___ SUPPLIED RECORDS

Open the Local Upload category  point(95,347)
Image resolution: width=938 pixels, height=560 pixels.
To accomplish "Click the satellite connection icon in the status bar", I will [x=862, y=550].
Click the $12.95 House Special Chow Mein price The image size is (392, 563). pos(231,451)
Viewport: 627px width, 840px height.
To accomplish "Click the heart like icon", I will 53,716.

______
___ SUPPLIED RECORDS

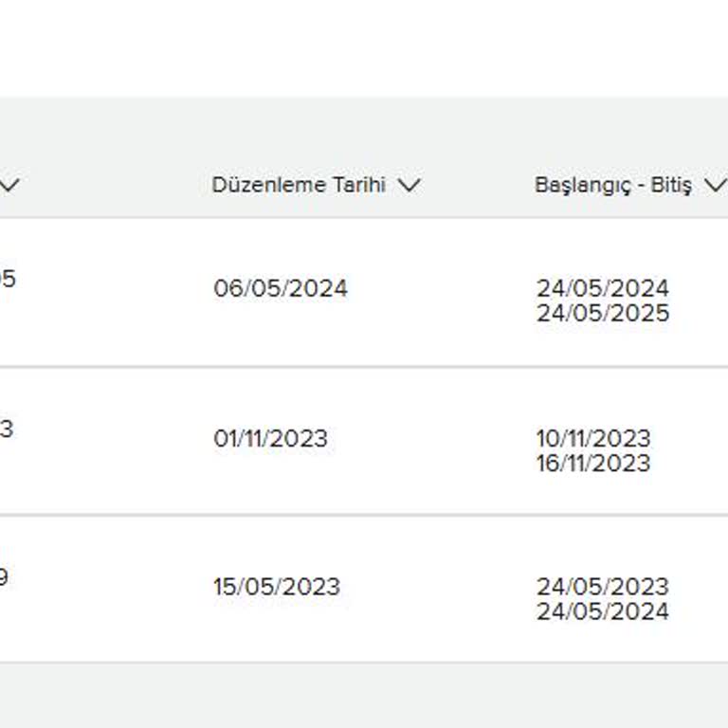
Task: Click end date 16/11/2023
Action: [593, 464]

______

* _TASK GOAL_
Read the entries and pick out all lines that include the word "height".

* _WRITTEN SOLUTION_
Image resolution: width=938 pixels, height=560 pixels.
Viewport: 627px width, 840px height.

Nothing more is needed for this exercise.